** ФРАГМЕНТ ТЕКСТА **
****************************************

Полагаю, тут можно говорить скорее о юношеском восхищении, чем о любви. Вспомним: тот же Пушкин без сомнений включил в свой «Донжуанский список» жену Николая Карамзина. Поэтому полагаю, что имя Екатерины Иванов­ны также должно быть внесено в «список». Согласно свидетельствам Леонида Кригмана, Короткевич переписывался со своей учительницей до конца жизни. В начала 1990-х годов Екатерина Ивановна жила в Костромской области. Даль­нейшая ее судьба, а также другие подробности биографии, пока что остаются неизвестными.

«Алёнка»

Девушка, которую звали Алёнка, действует сразу в двух прозаических про­изведениях Короткевича. Это повесть «У снягах драмае вясна» и роман «Нельга забыць» («Леаніды не вернуцца да Зямлі»). В этой части речь пойдет только об Алёнке из романа (причины будут объяснены ниже).

Согласно сюжету произведения, главный герой Андрей Гринкевич был зна­ком с Алёнкой Столич еще в детстве. Потом они очень долго не виделись и встре­тились уже молодыми людьми. Влюбились и решили пожениться. Но их счастье было недолгим: девушка погибла в автомобильной катастрофе.

В поэме «Плошча Маякоўскага», которая была включена в роман «Леаніды не вернуцца да Зямлі», Короткевич писал:

Любая, ты памятаеш, была вясна.

Вясна на гэтай зямлі?

Проста ў машыну ляцела сасна,

У неба ўзняўшы крылы галін.

****************************************

** СТРОКИ НАБОРА ДАННЫХ **
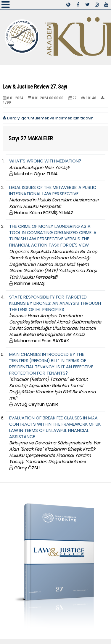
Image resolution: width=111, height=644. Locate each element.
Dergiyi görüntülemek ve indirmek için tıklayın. (49, 118)
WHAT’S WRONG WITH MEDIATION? (45, 167)
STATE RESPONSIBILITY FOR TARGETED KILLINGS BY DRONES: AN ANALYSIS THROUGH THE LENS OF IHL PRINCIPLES (55, 319)
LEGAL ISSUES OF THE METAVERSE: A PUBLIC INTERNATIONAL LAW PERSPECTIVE (54, 200)
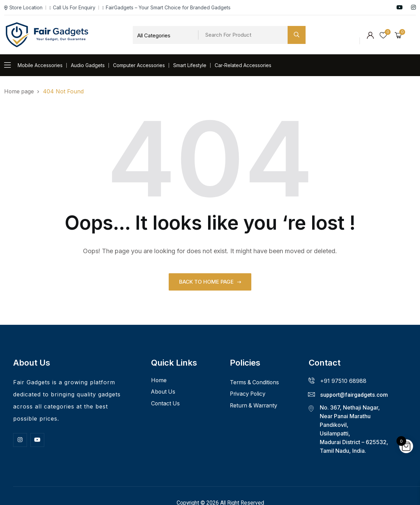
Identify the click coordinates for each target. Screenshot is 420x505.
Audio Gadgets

****************************************

** ЗАДАНИЯ **
- 1) Преобразуйте строки набора данных в таблицу Markdown со столбцами «№» и «Строка», начиная со строки с «STATE RESPONSIBILITY FOR» и вплоть до последней строки набора. Пустые строки пропустите, изображения в ответ не включайте.
- 2) Допишите продолжение текста об Алёнке из романа Короткевича так, чтобы оно шло сразу за последней приведённой строкой.

** ОТВЕТЫ ПО ЗАДАНИЯМ **
- 1)
| № | Строка |
|---|---|
| 1 | STATE RESPONSIBILITY FOR TARGETED KILLINGS BY DRONES: AN ANALYSIS THROUGH THE LENS OF IHL PRINCIPLES (55, 319) |
| 2 | LEGAL ISSUES OF THE METAVERSE: A PUBLIC INTERNATIONAL LAW PERSPECTIVE (54, 200) |
| 3 | Identify the click coordinates for each target. Screenshot is 420x505. |
| 4 | Audio Gadgets |

- 2)
Определенное время я считал такой сюжетный поворот произведения лите­ратурным приемом, который объяснял, почему Гринкевич до встречи с москов­ской преподавательницей Ириной Горевой жил «как во сне» и никого не любил. Поэтому особенно ужаснула строчка в письме Короткевича к Янке Брылю от 29 февраля 1960 года: «Знаете, мне никогда не везло с большой любовью. (...). Два раза пришло ко мне настоящее. И однажды оно погибло во время автоката­строфы на шоссе Минск — Орша».

А теперь обратимся к двум письмам Короткевича, адресованным Юрию Гальперину. На первый взгляд, там содержится противоречивая информация. В первом письме обстоятельства не слишком понятны: «2не любила меня (а может, и да, но получилась какая-то ерунда), об этой истории Валька хорошо знает, мы с ним дружить начали из-за ссоры по этому поводу». Во втором пись­ме утверждается, что девушка умерла. Но при дальнейшем анализе все становит­ся понятно. Упоминание об оршанском друге писателя Валентине Кравце свиде­тельствуют, что эта история связана с Оршей. В свое время бард Змицер Бартосик записал воспоминания Валентина Кравца для одной из радиопередач. Согласно словам ведущего, друзей «...свел случай. Сам того не зная, Валентин Кравец стал соперником Короткевича в любовном треугольнике. Однажды Валентин проводил домой понравившуюся девушку, в которую, как выяснилось позже, был влюблен и Владимир». Как вспоминал Кривец: «Одним чудным вечером я шел, а с Вовкой мы были почти врагами, мы не разговаривали, два соперника. А когда я оказался брошен, я шел через дом Володи Короткевича, а домик у них был небольшой, деревянный домик. Там лежало большое бревно, на котором сидел Володька и о чем-то думал. Проходя мимо, я спросил: «У тебя спички есть?» Он говорит: «Есть». Я подошел, закурили. Слово за слово, и начали мы... «Что такое «Я»? Известный философский вопрос. И мы проговорили с ним несколько часов. Я ему рассказал о своем несчастье. Короче, с этого момента началась наша дружба».

Что касается разной информации в двух письмах, то на момент написания первого из них (1955) Короткевич давно не виделся с «Алёнкой». На момент написания второго (1957) девушка погибла. Поскольку финал истории, описан­ной в романе, соответствует действительности, можно признать достоверными и другие события, которые воссоздаются в произведении.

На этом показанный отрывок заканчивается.